Churma Ladoo
Veg
Coarsely crushed wheat flour roasted in ghee with jaggery, cardamom, and poppy seeds, shaped into large round balls — the sweet component of the dal-baati-churma trinity. Intensely rich from the ghee and jaggery, eaten in small amounts as a dessert course after the savoury meal.
Cuisines
Rajasthani
Marwari
Best for
Dessert
Snacks
Recipe
Prep: 15 min
Cook: 30 min
Total: 45 min
2-3 servings
Ingredients
| 1 cup | whole wheat flour |
| 1/4 cup | ghee |
| 1/2 cup | powdered sugar |
| 1/4 teaspoon | cardamom powder |
| 2 tablespoons | chopped nuts (almonds, cashews) |
| 1 pinch | saffron strands |
| 1/4 cup | warm milk |
| 1/2 cup | ghee for frying |
Instructions
- 1 In a mixing bowl, combine whole wheat flour and 1/4 cup ghee. Mix well to form a crumbly texture.
- 2 Add warm milk gradually to the mixture and knead into a firm dough.
- 3 Divide the dough into small portions and shape them into round balls or muthiyas.
- 4 Heat 1/2 cup ghee in a deep pan and fry the muthiyas on low heat until they turn golden brown. Remove and let them cool.
- 5 Once cooled, crumble the fried muthiyas into a coarse powder using your hands or a food processor.

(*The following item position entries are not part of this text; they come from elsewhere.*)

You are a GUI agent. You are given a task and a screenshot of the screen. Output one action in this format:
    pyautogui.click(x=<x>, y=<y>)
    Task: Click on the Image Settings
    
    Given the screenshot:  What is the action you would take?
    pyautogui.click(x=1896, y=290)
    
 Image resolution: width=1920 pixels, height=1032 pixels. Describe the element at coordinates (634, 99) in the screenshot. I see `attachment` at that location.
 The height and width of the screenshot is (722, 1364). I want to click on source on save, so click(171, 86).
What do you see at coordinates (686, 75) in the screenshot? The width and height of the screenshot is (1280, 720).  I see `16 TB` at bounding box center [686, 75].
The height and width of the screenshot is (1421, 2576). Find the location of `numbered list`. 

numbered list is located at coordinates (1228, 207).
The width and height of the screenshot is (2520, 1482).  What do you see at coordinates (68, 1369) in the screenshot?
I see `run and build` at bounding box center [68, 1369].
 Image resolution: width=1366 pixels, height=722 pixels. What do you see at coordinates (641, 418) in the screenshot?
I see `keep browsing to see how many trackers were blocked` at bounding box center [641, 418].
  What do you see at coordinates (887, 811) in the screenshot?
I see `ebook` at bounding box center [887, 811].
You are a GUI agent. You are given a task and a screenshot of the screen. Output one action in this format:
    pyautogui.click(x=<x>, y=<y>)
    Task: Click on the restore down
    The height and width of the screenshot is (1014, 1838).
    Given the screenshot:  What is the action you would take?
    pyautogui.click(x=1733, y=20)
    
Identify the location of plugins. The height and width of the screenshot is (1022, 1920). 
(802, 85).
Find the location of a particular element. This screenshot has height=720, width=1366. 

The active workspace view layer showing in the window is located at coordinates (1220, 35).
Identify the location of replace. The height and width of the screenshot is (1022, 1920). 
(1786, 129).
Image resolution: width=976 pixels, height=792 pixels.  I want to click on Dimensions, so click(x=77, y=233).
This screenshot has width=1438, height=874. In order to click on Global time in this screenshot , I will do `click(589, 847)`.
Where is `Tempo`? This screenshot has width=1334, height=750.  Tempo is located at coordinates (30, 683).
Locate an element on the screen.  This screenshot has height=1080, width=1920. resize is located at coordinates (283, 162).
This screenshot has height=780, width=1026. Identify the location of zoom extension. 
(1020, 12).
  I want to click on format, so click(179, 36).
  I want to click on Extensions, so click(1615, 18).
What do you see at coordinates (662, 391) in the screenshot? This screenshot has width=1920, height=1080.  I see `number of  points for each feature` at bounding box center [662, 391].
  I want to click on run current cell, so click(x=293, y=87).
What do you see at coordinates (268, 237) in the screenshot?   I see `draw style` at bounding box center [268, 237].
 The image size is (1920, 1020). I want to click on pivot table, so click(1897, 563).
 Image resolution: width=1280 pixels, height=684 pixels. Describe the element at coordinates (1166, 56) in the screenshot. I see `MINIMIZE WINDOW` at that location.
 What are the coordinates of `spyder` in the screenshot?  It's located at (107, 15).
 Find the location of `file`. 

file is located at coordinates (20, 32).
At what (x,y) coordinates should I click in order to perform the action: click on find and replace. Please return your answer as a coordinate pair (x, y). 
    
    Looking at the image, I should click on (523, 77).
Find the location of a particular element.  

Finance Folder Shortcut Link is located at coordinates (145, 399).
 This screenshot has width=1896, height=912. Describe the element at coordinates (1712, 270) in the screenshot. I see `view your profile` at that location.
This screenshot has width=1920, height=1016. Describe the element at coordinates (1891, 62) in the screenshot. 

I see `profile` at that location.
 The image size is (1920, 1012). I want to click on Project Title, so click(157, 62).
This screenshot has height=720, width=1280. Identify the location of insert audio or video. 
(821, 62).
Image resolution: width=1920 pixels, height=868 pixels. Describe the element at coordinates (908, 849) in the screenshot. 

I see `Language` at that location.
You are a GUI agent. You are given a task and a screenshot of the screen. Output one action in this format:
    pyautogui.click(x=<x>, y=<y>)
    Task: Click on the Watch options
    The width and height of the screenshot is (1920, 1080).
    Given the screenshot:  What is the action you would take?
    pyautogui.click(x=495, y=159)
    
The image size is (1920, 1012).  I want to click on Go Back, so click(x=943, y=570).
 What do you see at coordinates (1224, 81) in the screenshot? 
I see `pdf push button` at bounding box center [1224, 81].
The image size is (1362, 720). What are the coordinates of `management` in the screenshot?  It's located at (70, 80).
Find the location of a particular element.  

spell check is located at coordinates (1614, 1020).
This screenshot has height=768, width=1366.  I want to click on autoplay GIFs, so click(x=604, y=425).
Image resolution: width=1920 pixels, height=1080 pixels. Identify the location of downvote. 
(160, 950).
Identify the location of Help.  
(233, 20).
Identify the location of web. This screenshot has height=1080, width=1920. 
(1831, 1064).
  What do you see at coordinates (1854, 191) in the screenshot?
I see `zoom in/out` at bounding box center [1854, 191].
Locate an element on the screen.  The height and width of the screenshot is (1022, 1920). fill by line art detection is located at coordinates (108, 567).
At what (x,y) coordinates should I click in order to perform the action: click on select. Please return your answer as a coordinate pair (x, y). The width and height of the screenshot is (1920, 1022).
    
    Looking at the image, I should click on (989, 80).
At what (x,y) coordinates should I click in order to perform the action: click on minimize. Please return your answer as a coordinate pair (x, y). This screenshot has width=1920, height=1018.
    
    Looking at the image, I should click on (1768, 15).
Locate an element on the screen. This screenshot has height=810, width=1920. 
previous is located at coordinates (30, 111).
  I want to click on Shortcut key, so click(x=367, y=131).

- 6 In a large bowl, combine the crumbled mixture with powdered sugar, cardamom powder, chopped nuts, and saffron strands.
- 7 Mix well and shape the mixture into small, round ladoos.
- 8 Allow the ladoos to set for a few hours before serving.
Tips
For a richer taste, you can add more ghee while shaping the ladoos.